Below are records. Copy every line with "option" in it.

------------------------

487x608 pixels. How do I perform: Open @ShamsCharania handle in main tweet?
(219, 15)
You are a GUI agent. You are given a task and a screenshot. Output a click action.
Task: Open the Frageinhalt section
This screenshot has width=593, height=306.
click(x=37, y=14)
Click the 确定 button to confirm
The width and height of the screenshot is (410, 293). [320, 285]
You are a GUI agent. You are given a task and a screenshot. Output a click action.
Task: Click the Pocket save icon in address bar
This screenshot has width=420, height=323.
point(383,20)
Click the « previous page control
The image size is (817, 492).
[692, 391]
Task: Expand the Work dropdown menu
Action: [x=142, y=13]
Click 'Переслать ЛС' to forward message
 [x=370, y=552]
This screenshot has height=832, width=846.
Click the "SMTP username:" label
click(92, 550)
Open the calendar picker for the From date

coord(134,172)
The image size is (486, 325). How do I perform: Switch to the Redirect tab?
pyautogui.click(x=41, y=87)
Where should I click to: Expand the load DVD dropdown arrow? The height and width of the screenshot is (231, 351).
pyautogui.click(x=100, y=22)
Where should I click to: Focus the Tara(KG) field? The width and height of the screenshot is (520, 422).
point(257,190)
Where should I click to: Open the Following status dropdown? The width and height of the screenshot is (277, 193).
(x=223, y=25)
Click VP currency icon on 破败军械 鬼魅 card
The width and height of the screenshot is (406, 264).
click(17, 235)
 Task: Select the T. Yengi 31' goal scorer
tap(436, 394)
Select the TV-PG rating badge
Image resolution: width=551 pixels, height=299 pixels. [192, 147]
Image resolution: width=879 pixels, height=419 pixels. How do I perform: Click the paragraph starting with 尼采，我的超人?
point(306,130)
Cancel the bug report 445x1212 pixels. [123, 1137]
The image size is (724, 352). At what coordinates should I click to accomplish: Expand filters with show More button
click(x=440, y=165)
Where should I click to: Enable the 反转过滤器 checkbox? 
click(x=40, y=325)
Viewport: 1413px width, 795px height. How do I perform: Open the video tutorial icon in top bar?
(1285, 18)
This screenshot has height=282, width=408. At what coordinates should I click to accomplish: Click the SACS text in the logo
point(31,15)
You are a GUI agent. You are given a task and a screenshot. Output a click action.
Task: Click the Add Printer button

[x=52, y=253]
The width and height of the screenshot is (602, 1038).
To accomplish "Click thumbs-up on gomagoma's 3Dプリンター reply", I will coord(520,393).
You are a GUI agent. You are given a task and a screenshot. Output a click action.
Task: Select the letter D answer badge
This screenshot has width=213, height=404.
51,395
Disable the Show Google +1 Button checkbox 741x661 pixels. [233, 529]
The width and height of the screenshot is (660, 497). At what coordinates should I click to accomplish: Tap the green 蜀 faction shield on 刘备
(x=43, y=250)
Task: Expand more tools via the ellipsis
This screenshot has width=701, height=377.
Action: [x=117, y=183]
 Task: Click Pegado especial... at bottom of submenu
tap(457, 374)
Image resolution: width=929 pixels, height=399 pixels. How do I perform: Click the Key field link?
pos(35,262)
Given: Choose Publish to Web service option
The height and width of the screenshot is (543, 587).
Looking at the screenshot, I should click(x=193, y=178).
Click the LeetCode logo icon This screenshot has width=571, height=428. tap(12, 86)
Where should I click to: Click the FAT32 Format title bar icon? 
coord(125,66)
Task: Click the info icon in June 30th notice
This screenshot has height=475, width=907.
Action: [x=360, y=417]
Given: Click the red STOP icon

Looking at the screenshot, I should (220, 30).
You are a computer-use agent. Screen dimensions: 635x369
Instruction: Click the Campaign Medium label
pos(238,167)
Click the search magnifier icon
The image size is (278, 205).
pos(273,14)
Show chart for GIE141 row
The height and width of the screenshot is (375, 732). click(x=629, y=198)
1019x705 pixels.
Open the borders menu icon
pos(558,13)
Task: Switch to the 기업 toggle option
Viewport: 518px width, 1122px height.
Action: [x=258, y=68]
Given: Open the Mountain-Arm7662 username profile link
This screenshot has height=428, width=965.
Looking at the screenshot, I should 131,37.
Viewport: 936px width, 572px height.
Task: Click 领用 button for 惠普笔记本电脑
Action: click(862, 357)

------------------------

§ **Answer box**:
Given: Choose Publish to Web service option
Task: Switch to the 기업 toggle option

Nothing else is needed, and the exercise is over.